#### The records

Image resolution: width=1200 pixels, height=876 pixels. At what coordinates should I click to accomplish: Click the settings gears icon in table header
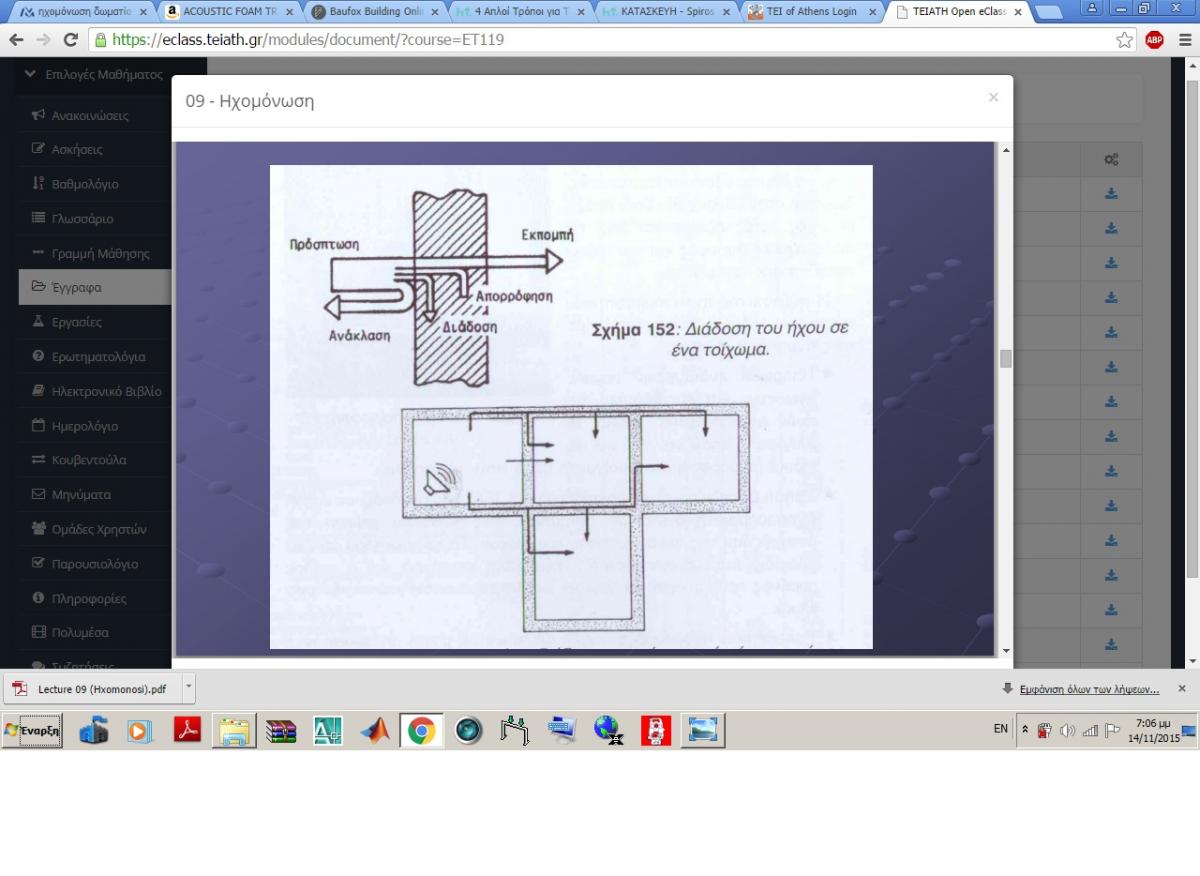pyautogui.click(x=1111, y=160)
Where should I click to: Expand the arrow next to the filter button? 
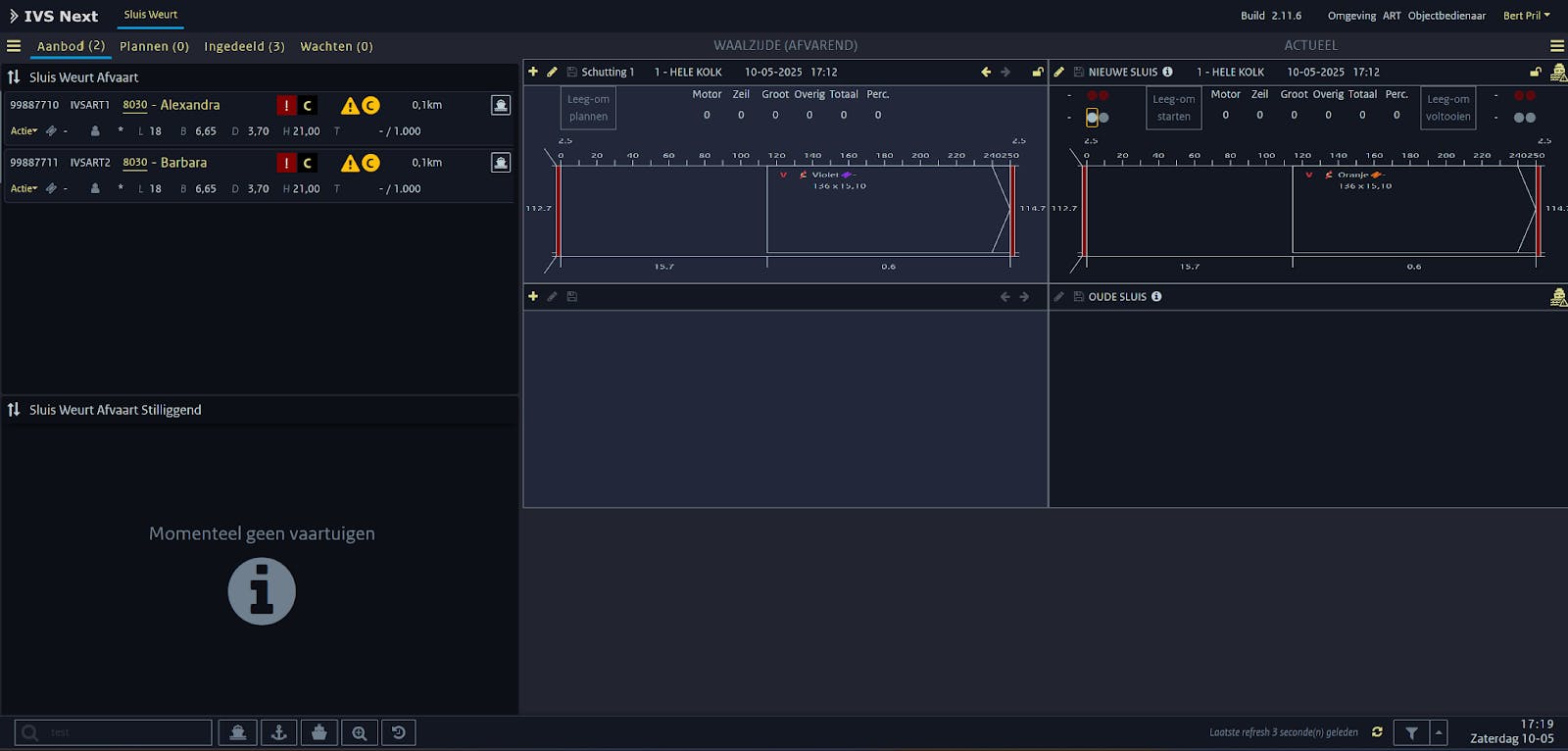click(1439, 732)
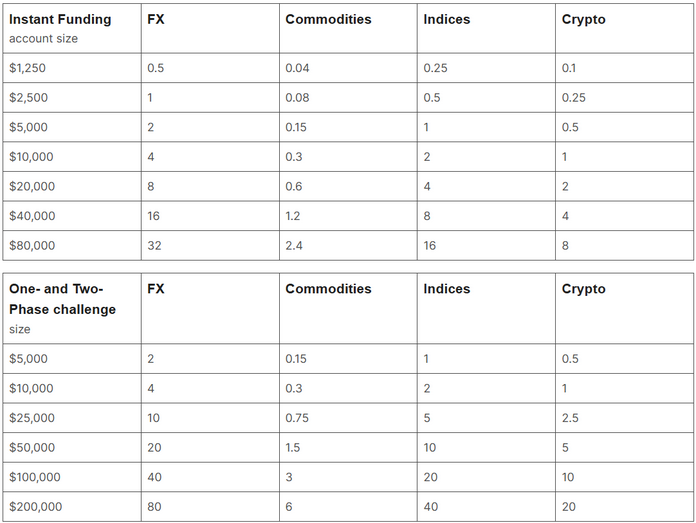
Task: Select the $25,000 challenge size cell
Action: [x=31, y=418]
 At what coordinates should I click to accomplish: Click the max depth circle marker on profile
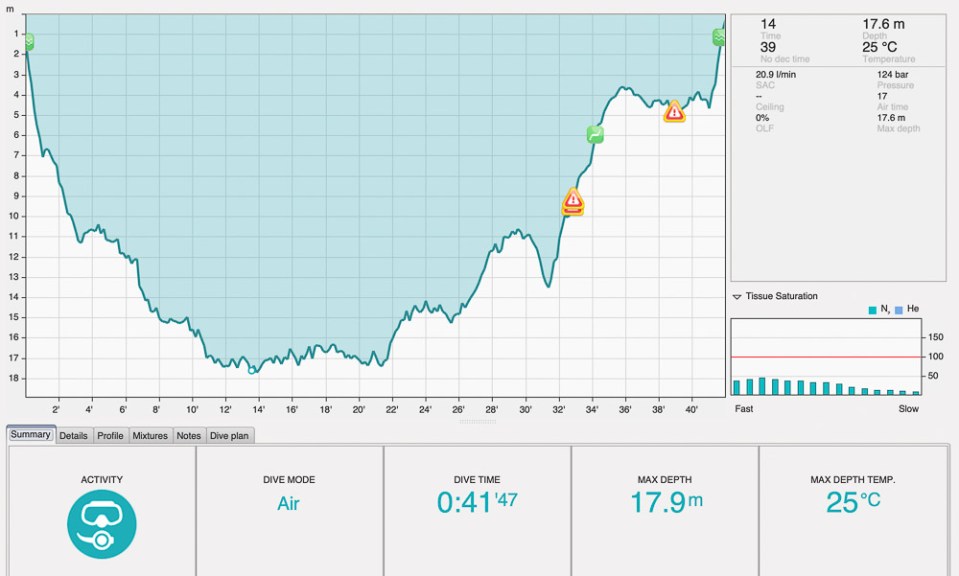252,370
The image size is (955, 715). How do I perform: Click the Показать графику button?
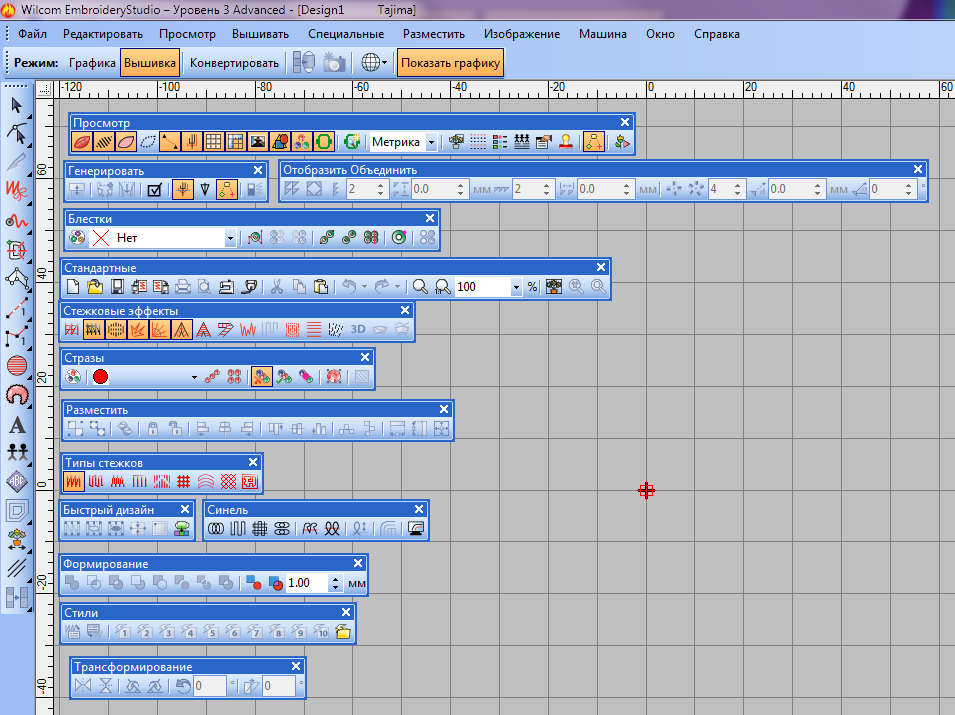[x=449, y=62]
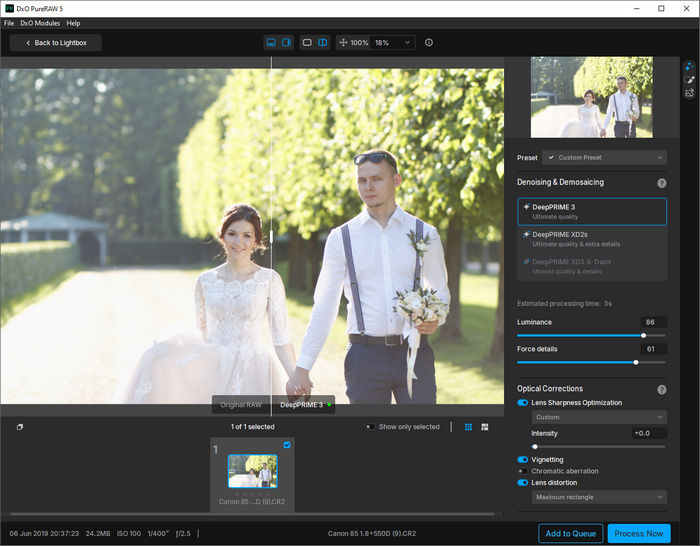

########

Each line from the one containing "At what coordinates should I click to accomplish: Click the max" through the last line above should be retyped exactly, and no other line. Any picture is to be left out.

 At what coordinates should I click to accomplish: Click the max depth circle marker on profile
252,370
The image size is (955, 715). How do I perform: Click the Показать графику button?
[x=449, y=62]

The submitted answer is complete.